◆ What you will do
From the records, return each line that has the word "agent" in it.

········

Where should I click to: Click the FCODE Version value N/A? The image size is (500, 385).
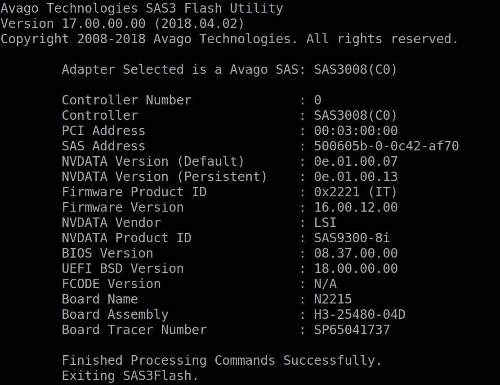(325, 284)
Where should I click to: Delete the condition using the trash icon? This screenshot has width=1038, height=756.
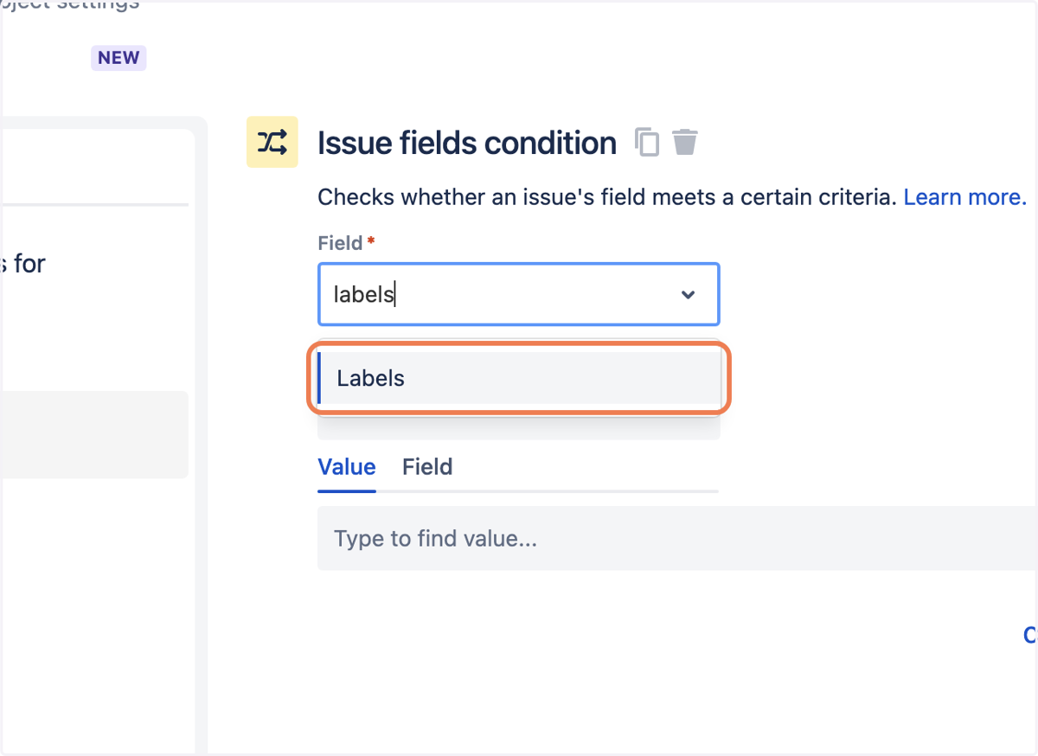(685, 142)
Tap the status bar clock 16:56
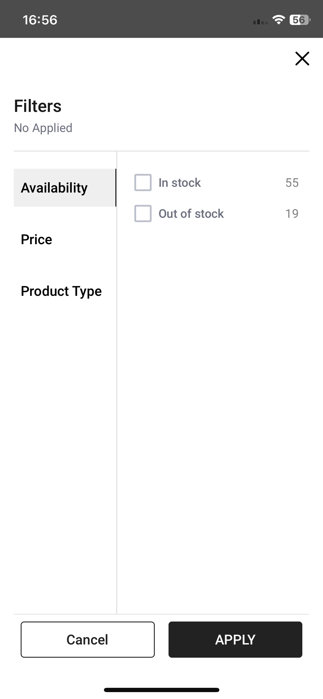The image size is (323, 699). click(40, 20)
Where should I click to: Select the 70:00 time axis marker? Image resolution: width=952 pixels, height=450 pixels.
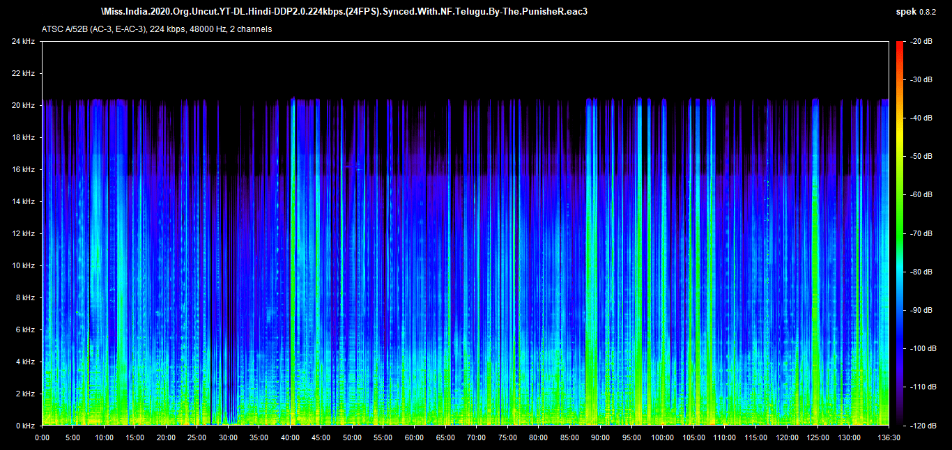pyautogui.click(x=476, y=437)
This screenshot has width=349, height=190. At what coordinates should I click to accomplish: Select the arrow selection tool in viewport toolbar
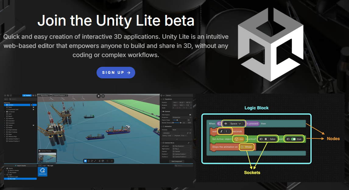coord(85,161)
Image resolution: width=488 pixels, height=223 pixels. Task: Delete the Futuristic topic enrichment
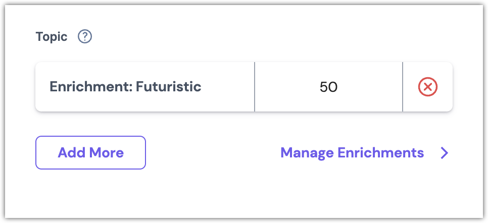[x=427, y=87]
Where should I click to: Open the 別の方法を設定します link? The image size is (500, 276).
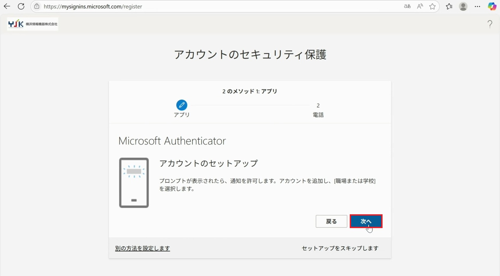coord(142,248)
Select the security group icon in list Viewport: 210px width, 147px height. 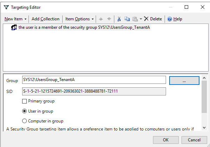pyautogui.click(x=14, y=27)
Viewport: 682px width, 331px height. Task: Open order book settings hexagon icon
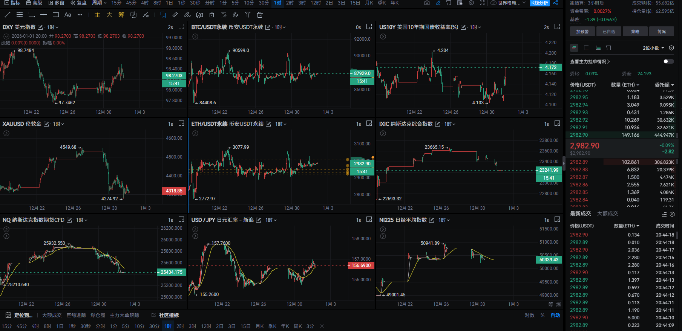coord(671,48)
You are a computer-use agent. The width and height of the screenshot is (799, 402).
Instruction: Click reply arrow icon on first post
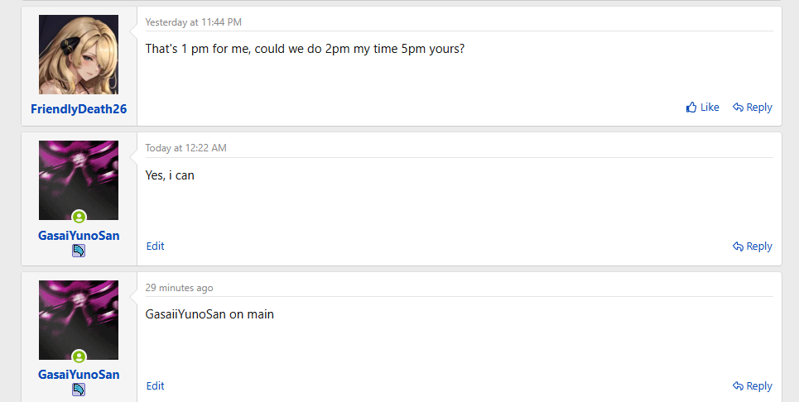738,108
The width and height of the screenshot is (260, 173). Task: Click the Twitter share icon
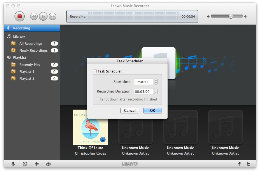click(248, 164)
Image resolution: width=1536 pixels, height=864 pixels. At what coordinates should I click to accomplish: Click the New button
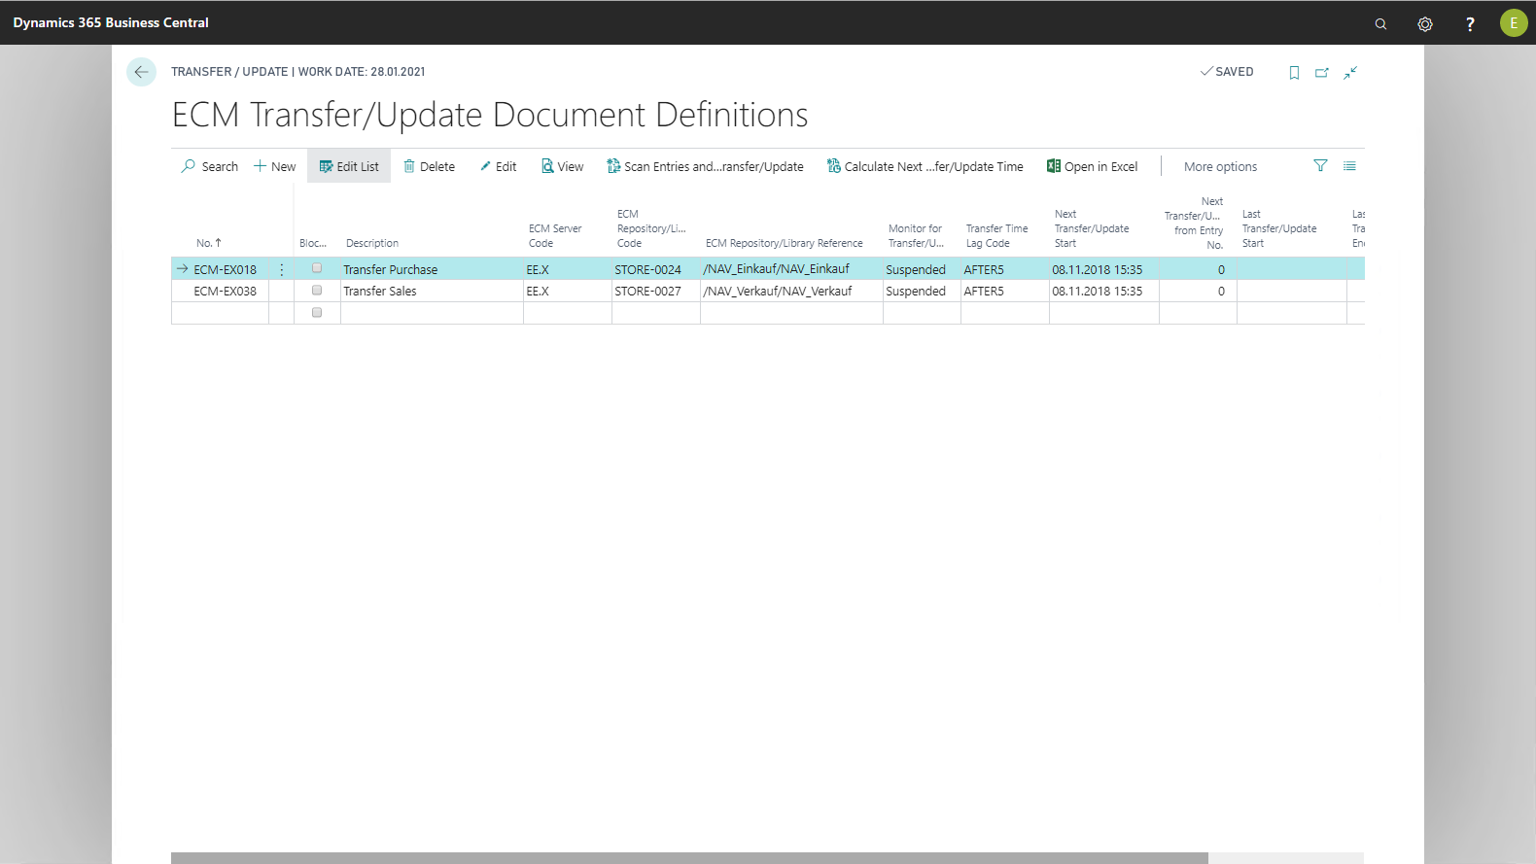(275, 166)
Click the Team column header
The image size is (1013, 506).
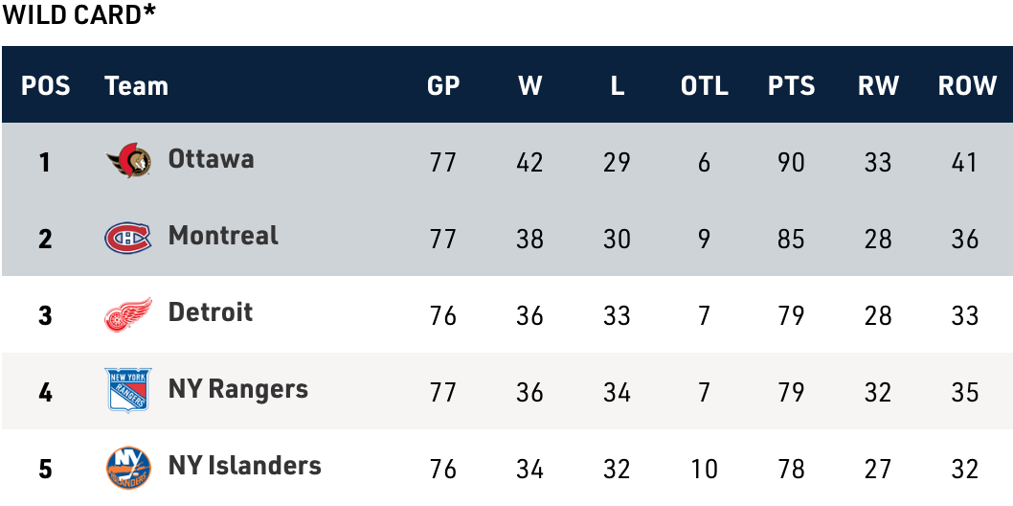136,86
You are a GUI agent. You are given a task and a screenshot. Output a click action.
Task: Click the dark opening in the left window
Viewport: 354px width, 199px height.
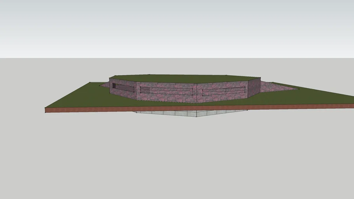[x=114, y=86]
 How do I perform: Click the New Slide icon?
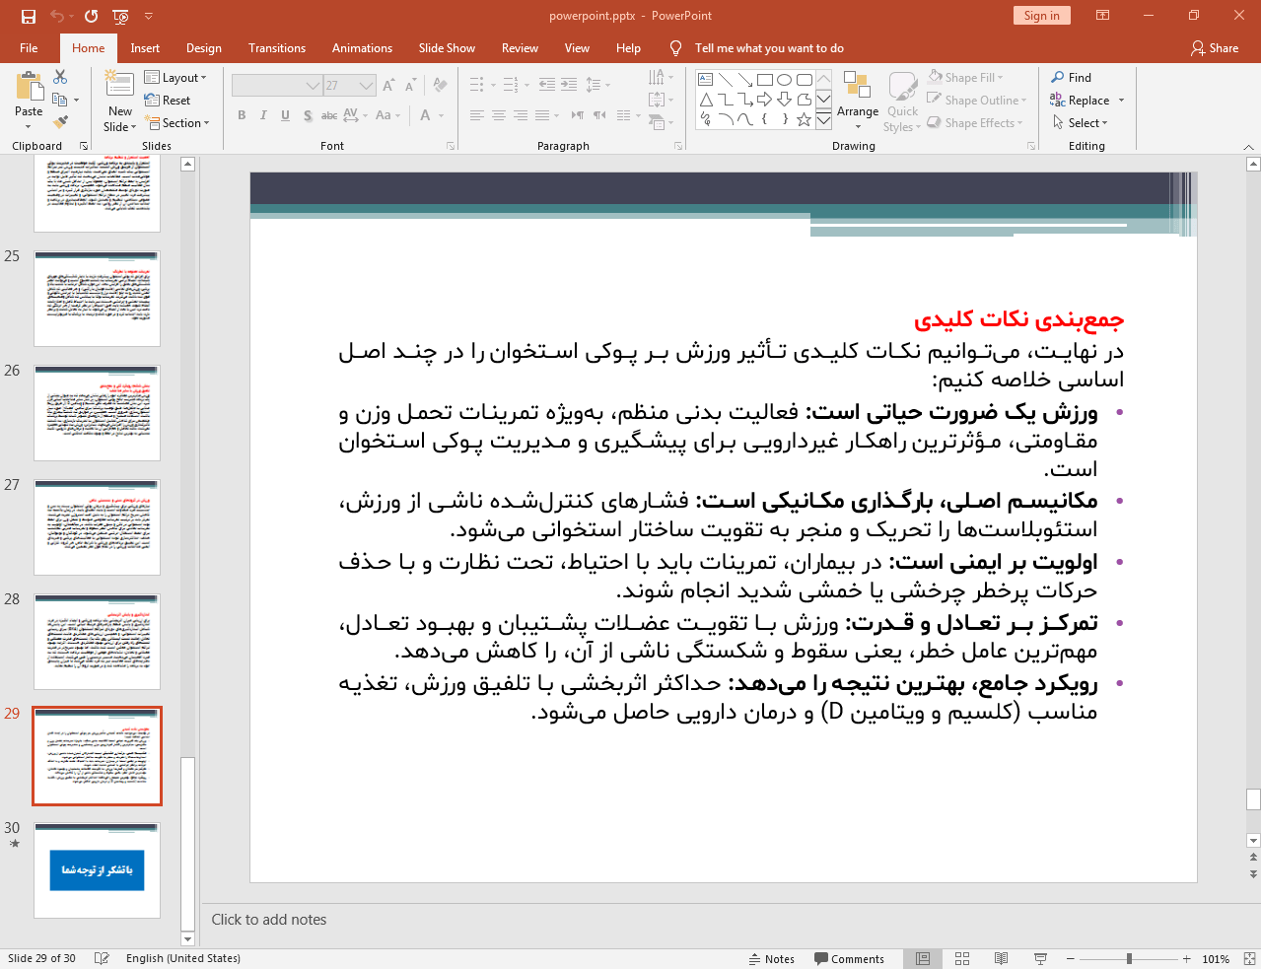tap(119, 86)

········

◆ Exercise answer
You are a computer-use agent. The width and height of the screenshot is (799, 402).
You are a GUI agent. You are given a task and a screenshot. Output a click action.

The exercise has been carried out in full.